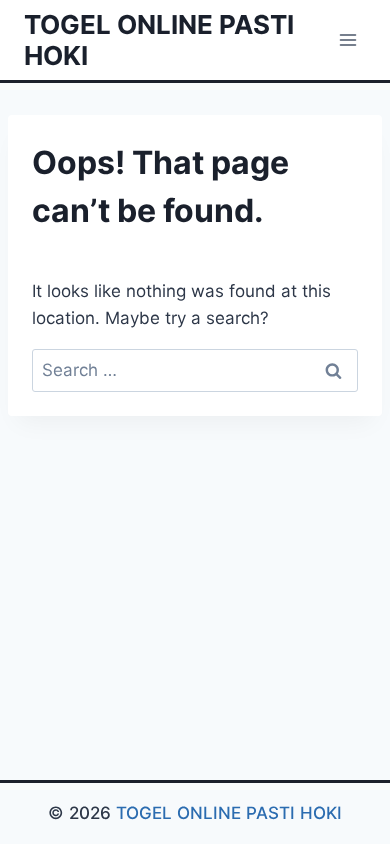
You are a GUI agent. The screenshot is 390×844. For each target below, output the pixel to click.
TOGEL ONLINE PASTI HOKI (229, 813)
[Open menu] (347, 39)
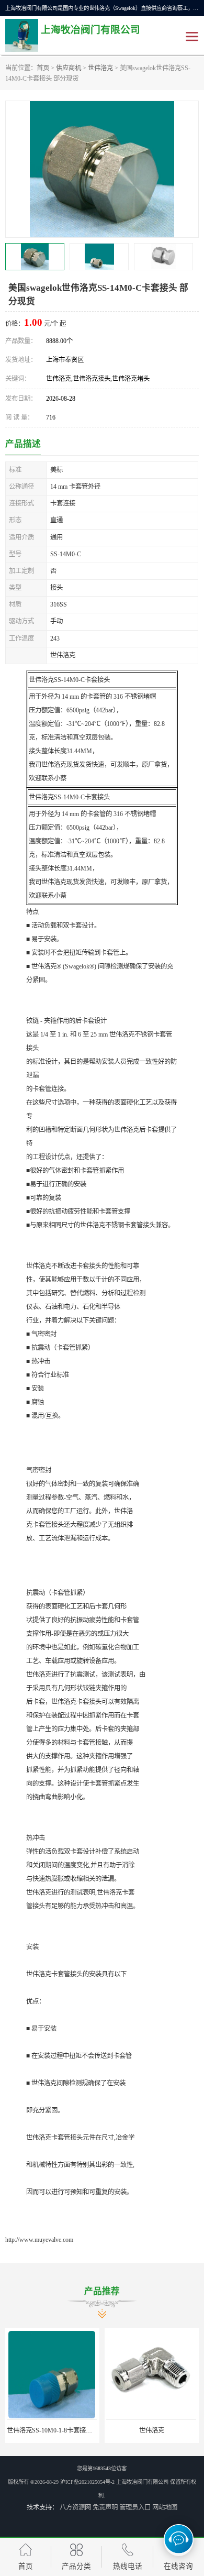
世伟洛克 (100, 68)
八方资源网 (75, 2507)
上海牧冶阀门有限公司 (142, 2482)
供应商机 (68, 68)
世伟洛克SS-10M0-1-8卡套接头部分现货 (62, 2430)
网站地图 (164, 2507)
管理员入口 (135, 2507)
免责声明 (105, 2507)
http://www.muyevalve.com (39, 2239)
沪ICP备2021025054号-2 (87, 2482)
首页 (43, 68)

***

ACTIVITY: Please print exactly the lines from the one containing "八方资源网 (75, 2507)" through the last line of the material.

EXERCISE OUTPUT:
八方资源网 (75, 2507)
上海牧冶阀门有限公司 (142, 2482)
供应商机 (68, 68)
世伟洛克SS-10M0-1-8卡套接头部分现货 (62, 2430)
网站地图 (164, 2507)
管理员入口 (135, 2507)
免责声明 (105, 2507)
http://www.muyevalve.com (39, 2239)
沪ICP备2021025054号-2 (87, 2482)
首页 (43, 68)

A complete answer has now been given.